:: WHAT NEEDS TO BE DONE ::
What you give back from the listing below should be an exact copy of the lines from the one with "This screenshot has width=392, height=696." down to the one with "The height and", and it should contain no pictures.

:: INPUT FOR THIS TASK ::
--------------------

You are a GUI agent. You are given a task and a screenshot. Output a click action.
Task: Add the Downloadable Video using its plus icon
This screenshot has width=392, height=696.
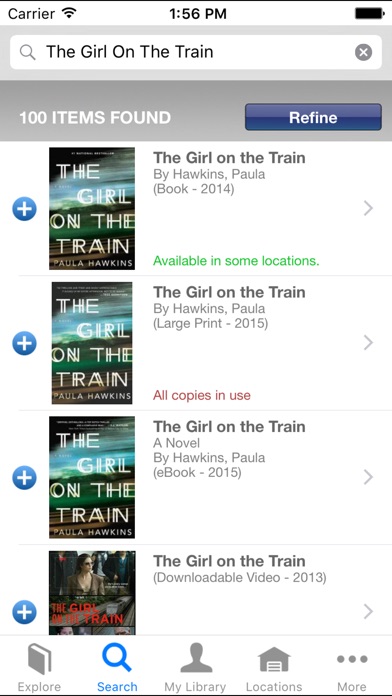coord(24,612)
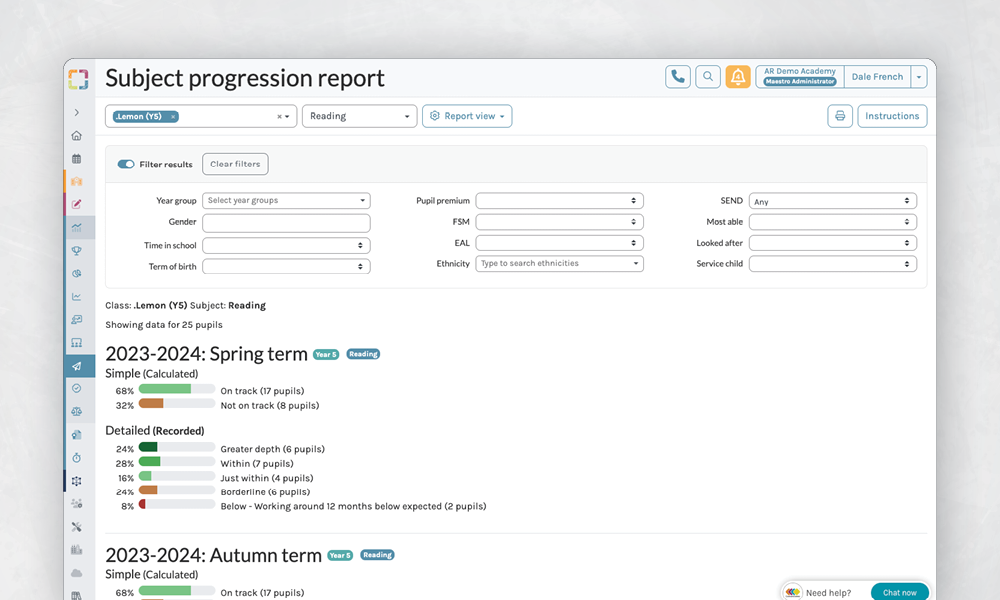This screenshot has height=600, width=1000.
Task: Click the trophy icon in sidebar
Action: (x=77, y=251)
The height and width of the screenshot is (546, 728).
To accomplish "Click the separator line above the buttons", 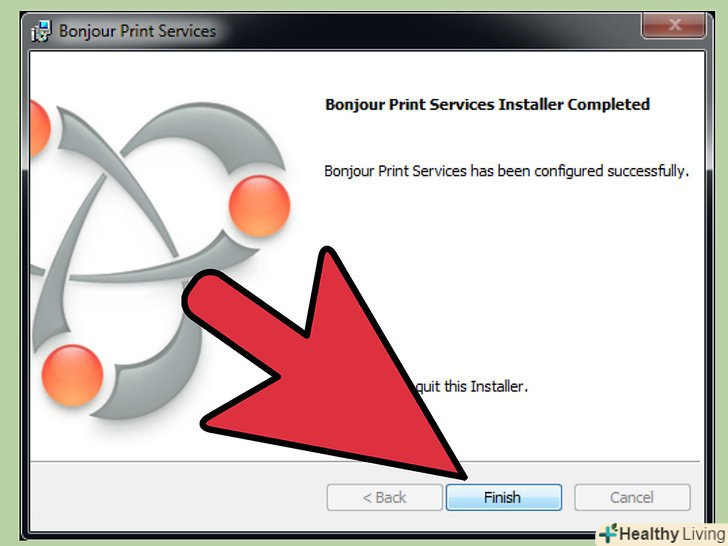I will tap(365, 462).
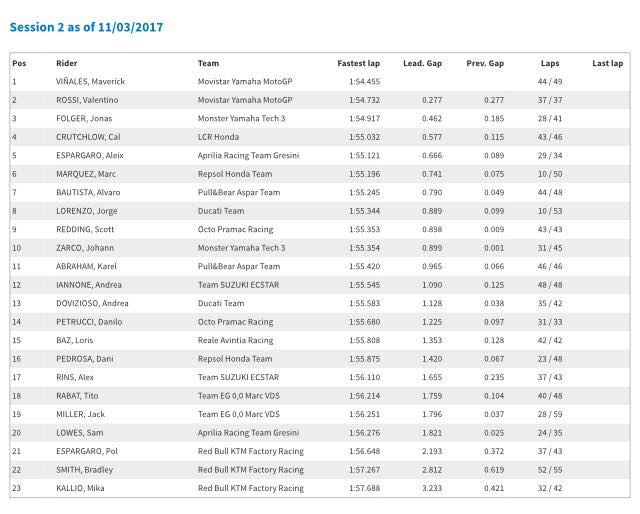The image size is (640, 514).
Task: Click the 52 / 55 laps value
Action: coord(550,470)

--------------------

:: YOUR RESPONSE ::
This screenshot has width=392, height=696.
coord(24,612)
This screenshot has height=600, width=1000.
Task: Click the trophy icon in sidebar
Action: (x=77, y=251)
The height and width of the screenshot is (546, 728).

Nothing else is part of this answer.